NYC CRE Market Sees First Quarter Gains: Report

reprints


In a sign of recovery for New York City’s commercial real estate market, the volume of investment sales in the Big Apple surged 164.8 percent annually in the first quarter, reaching $9.2 billion, Commercial Observer can first report. 

The city’s transaction activity reached its second-highest total since the onset of the COVID-19 pandemic and rose in most property classes, with the exception of hotels and office condominiums, according to data provided by Cushman & Wakefield. Individual sales greater than $75 million accounted for 54 percent of the total volume across New York City.

SEE ALSO: Santa Monica Place Mall’s Value Plummets 59%

New York City’s office sector had the largest gain in transaction volume in the first quarter, reaching 37.8 percent of the total deal activity. C&W noted that this percentage rises to 62.6 percent when including Google’s purchase of the St. John’s Terminal at 550 Washington Street, which was announced in late 2021.

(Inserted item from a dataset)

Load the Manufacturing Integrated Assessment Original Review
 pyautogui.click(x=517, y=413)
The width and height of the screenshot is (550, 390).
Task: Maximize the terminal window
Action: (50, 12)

Multifamily investment also spiked in the first quarter, surpassing pre-pandemic levels to an all-time high. Sales of elevator properties were up 233.2 percent, while those of walk-up properties climbed by 119.2 percent, and mixed-use properties jumped 79.7 percent.

The first three months of 2022 saw 604 CRE transactions consisting of 799 properties sold, marking year-over-over increases of 26.6 percent for transactions and 35 percent for sales. Pricing across New York City for core property types averaged $583 per square foot, a 12.1 percent increase from the end of 2021 and its highest level since 2019. 

While year-over-year volume surged in the first quarter, it was still down 9.7 percent compared to the average first quarters for pre-pandemic years between 2017 and 2019. Cap rates for core property sectors averaged 5.18 percent, a 16 basis point decline from year-end 2021 and at their lowest point since the pandemic began. 

Development sales recorded a 111.4 percent annual jump in the first quarter. However, C&W noted that land deals may face headwinds in 2022 since the 421a tax abatement for housing development is set to expire in June with no replacement program scheduled.